A good year for the arts was 1929. Remarque's "All Quiet on the Western Front" and Hemingway's "A Farewell to Arms," both novels that reflected on the First World War, were published. Tintin and Popeye were born, as were Audrey Hepburn, Max von Sydow and the Academy Awards. Cubist painters like Picasso and surrealists like Dali were all the rage. In the middle of the Modernist movement, a shining architectural example of the Art Deco style was built in Lewistown.
The Montgomery Ward Building was one of the first department stores opened by the Montgomery Ward Company, which had previously operated solely as a mail-order business. The building, located next to the Historic Mifflin County Courthouse on Monument Square, was originally two buildings with a common center wall. The right side of the building was home to Penn Central Light and Power Company, which later became known as PPL.
The retail store was located on the left side of the building and featured a wide, sweeping staircase to the ladies' clothing department on the mezzanine. Just inside the door, shoppers could descend to the lower floor, where the housewares department was located. The building's facade featured a medallion that showed a woman bearing a torch. This work is still intact and can clearly be seen from the street. Designed by Scottish-American sculptor J. Massey Rhind, the medallion is entitled Progress Lighting the Way for Commerce, and is another example of the post-war Modernist philosophy and, in particular, Art Deco, which embraced the marriage of art, industrialism, and technology.
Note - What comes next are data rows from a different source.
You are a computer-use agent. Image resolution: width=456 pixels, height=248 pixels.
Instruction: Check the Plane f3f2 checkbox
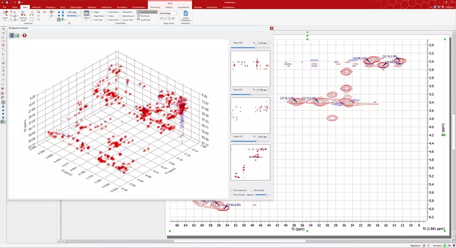[x=232, y=43]
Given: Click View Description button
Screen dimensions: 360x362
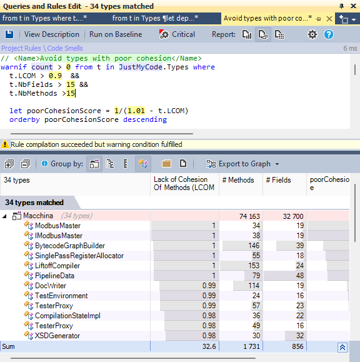Looking at the screenshot, I should pos(52,34).
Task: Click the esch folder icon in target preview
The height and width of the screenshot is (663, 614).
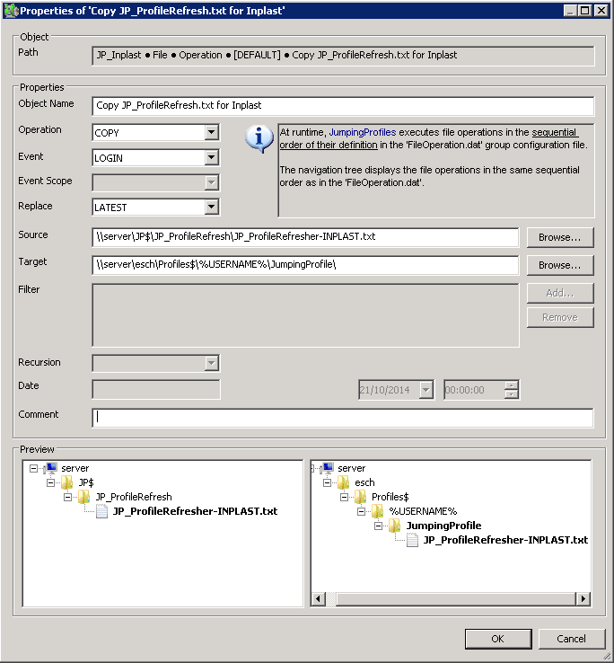Action: point(344,482)
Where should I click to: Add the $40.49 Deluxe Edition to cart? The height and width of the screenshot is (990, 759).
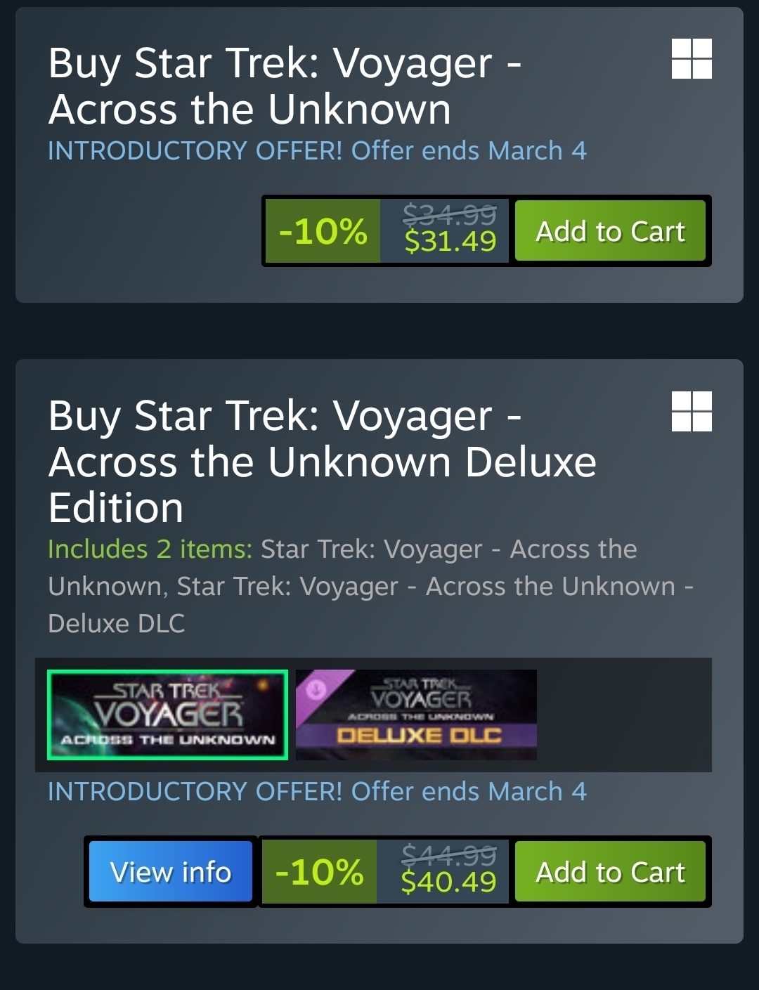(x=610, y=872)
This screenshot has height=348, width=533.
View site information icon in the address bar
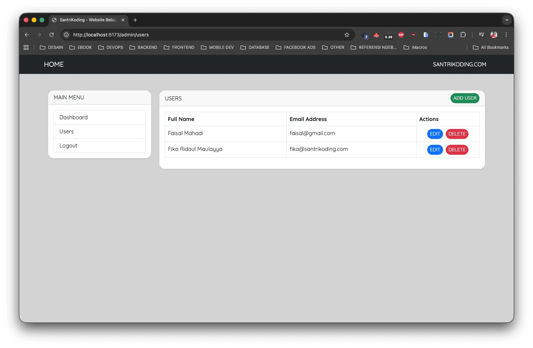pyautogui.click(x=66, y=35)

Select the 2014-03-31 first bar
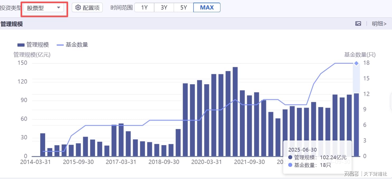[x=42, y=145]
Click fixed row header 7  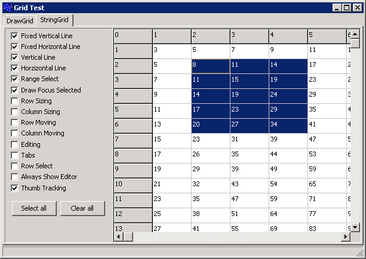[x=133, y=140]
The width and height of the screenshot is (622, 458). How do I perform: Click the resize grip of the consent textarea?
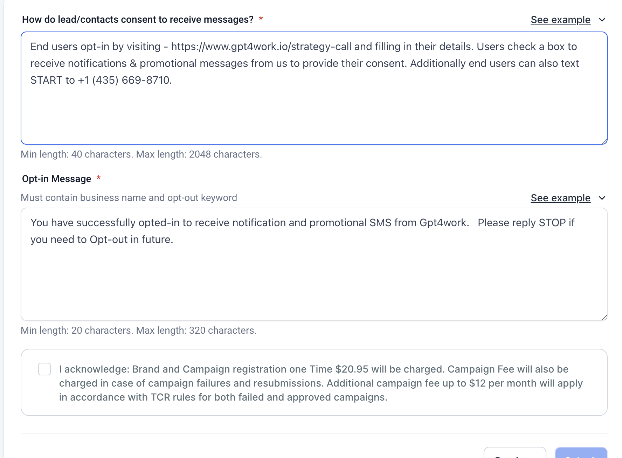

Juniata Valley Family file photo
The Montgomery Ward Building, in Lewistown, was one of the first department stores opened by the Montgomery Ward Company, which had previously operated solely as a mail-order business. The building, located next to the historic Mifflin County Courthouse on Monument Square, was originally two buildings with a common center wall.
The contractor, W.D. Steinbach and Sons, used only local craftsmen to complete the Montgomery Ward Building. This is another source of local pride in the building. The Steinbach name is well known, as the contractor built many of the stately brick homes in Lewistown in the first part of the 20th century.
The Montgomery Ward Building was damaged in a fire in 1936, but the company renovated and soon reopened. It remained open for another 40 years, when the economic climate changed.
OK Properties, a Lancaster-based company, purchased the building in the 1980s. They had the building added to the National Register of Historic Places in 1984. The company also renovated the building into office space. The large staircase was replaced with a fireproof stairwell and a passenger elevator. The stairs to the basement were removed and the center wall was opened up into a generous lobby area. Visitors to the building will notice that the lobby floor slopes slightly to one side. This is partly the result of the merging of the two buildings.
Many of the original features are intact and may still be seen today. The large bay windows at the front of the building are original, as are the stained glass and the woodwork on second floor. The 1929 freight elevator is not only intact, but is in perfect working order and receives yearly inspections and maintenance to ensure that it continues to function.
Another company, Pacific Properties, bought the building in the 1990s, and Monument Square Center, LLC, acquired it in 2012.
Today the Montgomery Ward Building is experiencing a rebirth, with 90 percent of its office space occupied. The building is home to three law firms, a financial advisor, a national medical billing company, a salon, a settlement service and a state representative. The Mifflin County Model Railroad Club occupies the basement, where visitors can see an impressive display during the Ice Festival each year. United Cerebral Palsy occupies space on the first and second floors in the front on the right-hand side, while the left-hand side houses the Mifflin Juniata Arts Council and Gallery 3West.
The Arts Council takes special pride in residing in this historic example of Art Deco architecture. One if its first exhibits in 2012 was a celebration of Deco style.
The next time you happen to be in Downtown Lewistown, take a moment to look at and reflect upon the cultural and artistic history of the Montgomery Ward Building. Oh, and stop in at Gallery 3West and look around!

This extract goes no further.